Records from a dataset:
----

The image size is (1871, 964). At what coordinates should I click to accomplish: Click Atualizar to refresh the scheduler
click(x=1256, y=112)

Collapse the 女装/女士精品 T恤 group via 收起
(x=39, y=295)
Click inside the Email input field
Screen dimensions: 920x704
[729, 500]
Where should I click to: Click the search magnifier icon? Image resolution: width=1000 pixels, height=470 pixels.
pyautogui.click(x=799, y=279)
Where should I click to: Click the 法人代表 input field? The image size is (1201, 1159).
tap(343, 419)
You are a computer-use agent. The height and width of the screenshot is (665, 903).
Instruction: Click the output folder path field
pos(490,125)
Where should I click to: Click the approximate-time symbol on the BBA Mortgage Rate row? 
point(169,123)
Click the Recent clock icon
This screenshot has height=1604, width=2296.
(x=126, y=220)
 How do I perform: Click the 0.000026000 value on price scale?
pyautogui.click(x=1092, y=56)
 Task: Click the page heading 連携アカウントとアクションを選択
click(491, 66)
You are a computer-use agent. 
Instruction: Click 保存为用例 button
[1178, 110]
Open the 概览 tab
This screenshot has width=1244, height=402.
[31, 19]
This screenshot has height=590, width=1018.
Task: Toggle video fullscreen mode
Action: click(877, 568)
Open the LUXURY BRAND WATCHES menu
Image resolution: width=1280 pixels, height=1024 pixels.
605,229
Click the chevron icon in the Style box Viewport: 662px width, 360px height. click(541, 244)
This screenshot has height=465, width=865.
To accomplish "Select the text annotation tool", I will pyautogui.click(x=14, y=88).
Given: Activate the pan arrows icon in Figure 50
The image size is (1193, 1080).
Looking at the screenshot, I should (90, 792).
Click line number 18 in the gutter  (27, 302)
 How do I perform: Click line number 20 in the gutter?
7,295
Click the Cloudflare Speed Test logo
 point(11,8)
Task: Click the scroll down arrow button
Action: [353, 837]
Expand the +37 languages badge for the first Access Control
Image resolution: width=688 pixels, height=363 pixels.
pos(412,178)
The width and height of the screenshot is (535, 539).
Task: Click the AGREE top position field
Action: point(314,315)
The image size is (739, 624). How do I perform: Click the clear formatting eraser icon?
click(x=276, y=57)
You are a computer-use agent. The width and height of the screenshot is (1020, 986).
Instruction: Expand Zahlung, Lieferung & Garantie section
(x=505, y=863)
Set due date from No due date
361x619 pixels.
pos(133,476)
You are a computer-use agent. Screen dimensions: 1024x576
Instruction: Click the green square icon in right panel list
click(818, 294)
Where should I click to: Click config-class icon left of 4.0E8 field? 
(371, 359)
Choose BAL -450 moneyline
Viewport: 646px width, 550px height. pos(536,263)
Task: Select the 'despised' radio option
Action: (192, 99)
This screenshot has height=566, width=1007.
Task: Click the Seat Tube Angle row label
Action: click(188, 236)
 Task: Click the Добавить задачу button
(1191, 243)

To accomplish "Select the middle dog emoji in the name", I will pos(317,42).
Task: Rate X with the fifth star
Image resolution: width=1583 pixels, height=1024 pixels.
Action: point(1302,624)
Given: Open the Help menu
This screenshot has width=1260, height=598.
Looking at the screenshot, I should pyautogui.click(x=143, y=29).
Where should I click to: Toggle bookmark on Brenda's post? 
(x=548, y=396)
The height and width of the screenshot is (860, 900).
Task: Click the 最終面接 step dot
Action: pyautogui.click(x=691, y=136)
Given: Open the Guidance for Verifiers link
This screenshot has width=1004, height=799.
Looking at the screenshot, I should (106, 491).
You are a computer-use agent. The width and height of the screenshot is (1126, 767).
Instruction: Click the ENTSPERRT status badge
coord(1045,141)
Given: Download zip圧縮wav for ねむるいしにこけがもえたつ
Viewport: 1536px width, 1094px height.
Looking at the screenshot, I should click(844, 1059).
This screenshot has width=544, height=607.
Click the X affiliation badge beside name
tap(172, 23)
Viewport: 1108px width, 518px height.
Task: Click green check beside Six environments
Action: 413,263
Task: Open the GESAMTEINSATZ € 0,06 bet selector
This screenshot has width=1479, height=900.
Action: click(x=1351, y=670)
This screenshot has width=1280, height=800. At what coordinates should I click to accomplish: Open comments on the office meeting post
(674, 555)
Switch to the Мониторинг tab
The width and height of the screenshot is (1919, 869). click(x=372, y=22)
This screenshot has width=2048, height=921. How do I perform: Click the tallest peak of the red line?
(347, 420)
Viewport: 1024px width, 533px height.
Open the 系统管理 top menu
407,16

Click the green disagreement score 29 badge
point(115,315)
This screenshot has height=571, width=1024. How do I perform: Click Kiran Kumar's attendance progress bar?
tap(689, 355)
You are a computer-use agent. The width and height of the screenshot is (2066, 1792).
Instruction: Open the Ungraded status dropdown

----

What the task asks: Exactly as given, repeat each line above.

Answer:
The image size is (1871, 964). At what coordinates should I click to accomplish: Click Atualizar to refresh the scheduler
click(x=1256, y=112)

Collapse the 女装/女士精品 T恤 group via 收起
(x=39, y=295)
Click inside the Email input field
Screen dimensions: 920x704
[729, 500]
Where should I click to: Click the search magnifier icon? Image resolution: width=1000 pixels, height=470 pixels.
pyautogui.click(x=799, y=279)
Where should I click to: Click the 法人代表 input field? The image size is (1201, 1159).
tap(343, 419)
You are a computer-use agent. The height and width of the screenshot is (665, 903).
Instruction: Click the output folder path field
pos(490,125)
Where should I click to: Click the approximate-time symbol on the BBA Mortgage Rate row? 
point(169,123)
Click the Recent clock icon
This screenshot has height=1604, width=2296.
(x=126, y=220)
 How do I perform: Click the 0.000026000 value on price scale?
pyautogui.click(x=1092, y=56)
 Task: Click the page heading 連携アカウントとアクションを選択
click(491, 66)
You are a computer-use agent. 
Instruction: Click 保存为用例 button
[1178, 110]
Open the 概览 tab
This screenshot has width=1244, height=402.
[31, 19]
This screenshot has height=590, width=1018.
Task: Toggle video fullscreen mode
Action: click(877, 568)
Open the LUXURY BRAND WATCHES menu
Image resolution: width=1280 pixels, height=1024 pixels.
605,229
Click the chevron icon in the Style box Viewport: 662px width, 360px height. click(541, 244)
This screenshot has height=465, width=865.
To accomplish "Select the text annotation tool", I will pyautogui.click(x=14, y=88).
Given: Activate the pan arrows icon in Figure 50
The image size is (1193, 1080).
Looking at the screenshot, I should (90, 792).
Click line number 18 in the gutter  (27, 302)
 How do I perform: Click line number 20 in the gutter?
7,295
Click the Cloudflare Speed Test logo
 point(11,8)
Task: Click the scroll down arrow button
Action: [353, 837]
Expand the +37 languages badge for the first Access Control
Image resolution: width=688 pixels, height=363 pixels.
pos(412,178)
The width and height of the screenshot is (535, 539).
Task: Click the AGREE top position field
Action: point(314,315)
The image size is (739, 624). How do I perform: Click the clear formatting eraser icon?
click(x=276, y=57)
You are a computer-use agent. The width and height of the screenshot is (1020, 986).
Instruction: Expand Zahlung, Lieferung & Garantie section
(x=505, y=863)
Set due date from No due date
361x619 pixels.
pos(133,476)
You are a computer-use agent. Screen dimensions: 1024x576
Instruction: Click the green square icon in right panel list
click(818, 294)
Where should I click to: Click config-class icon left of 4.0E8 field? 
(371, 359)
Choose BAL -450 moneyline
Viewport: 646px width, 550px height. pos(536,263)
Task: Select the 'despised' radio option
Action: (192, 99)
This screenshot has height=566, width=1007.
Task: Click the Seat Tube Angle row label
Action: click(188, 236)
 Task: Click the Добавить задачу button
(1191, 243)

To accomplish "Select the middle dog emoji in the name", I will pos(317,42).
Task: Rate X with the fifth star
Image resolution: width=1583 pixels, height=1024 pixels.
Action: point(1302,624)
Given: Open the Help menu
This screenshot has width=1260, height=598.
Looking at the screenshot, I should pyautogui.click(x=143, y=29).
Where should I click to: Toggle bookmark on Brenda's post? 
(x=548, y=396)
The height and width of the screenshot is (860, 900).
Task: Click the 最終面接 step dot
Action: pyautogui.click(x=691, y=136)
Given: Open the Guidance for Verifiers link
This screenshot has width=1004, height=799.
Looking at the screenshot, I should (106, 491).
You are a computer-use agent. The width and height of the screenshot is (1126, 767).
Instruction: Click the ENTSPERRT status badge
coord(1045,141)
Given: Download zip圧縮wav for ねむるいしにこけがもえたつ
Viewport: 1536px width, 1094px height.
Looking at the screenshot, I should click(844, 1059).
This screenshot has width=544, height=607.
Click the X affiliation badge beside name
tap(172, 23)
Viewport: 1108px width, 518px height.
Task: Click green check beside Six environments
Action: 413,263
Task: Open the GESAMTEINSATZ € 0,06 bet selector
This screenshot has width=1479, height=900.
Action: click(x=1351, y=670)
This screenshot has width=1280, height=800. At what coordinates should I click to accomplish: Open comments on the office meeting post
(674, 555)
Switch to the Мониторинг tab
The width and height of the screenshot is (1919, 869). click(x=372, y=22)
This screenshot has width=2048, height=921. How do I perform: Click the tallest peak of the red line?
(347, 420)
Viewport: 1024px width, 533px height.
Open the 系统管理 top menu
407,16

Click the green disagreement score 29 badge
point(115,315)
This screenshot has height=571, width=1024. How do I perform: Click Kiran Kumar's attendance progress bar?
tap(689, 355)
You are a computer-use agent. The width and height of the screenshot is (2066, 1792).
Instruction: Open the Ungraded status dropdown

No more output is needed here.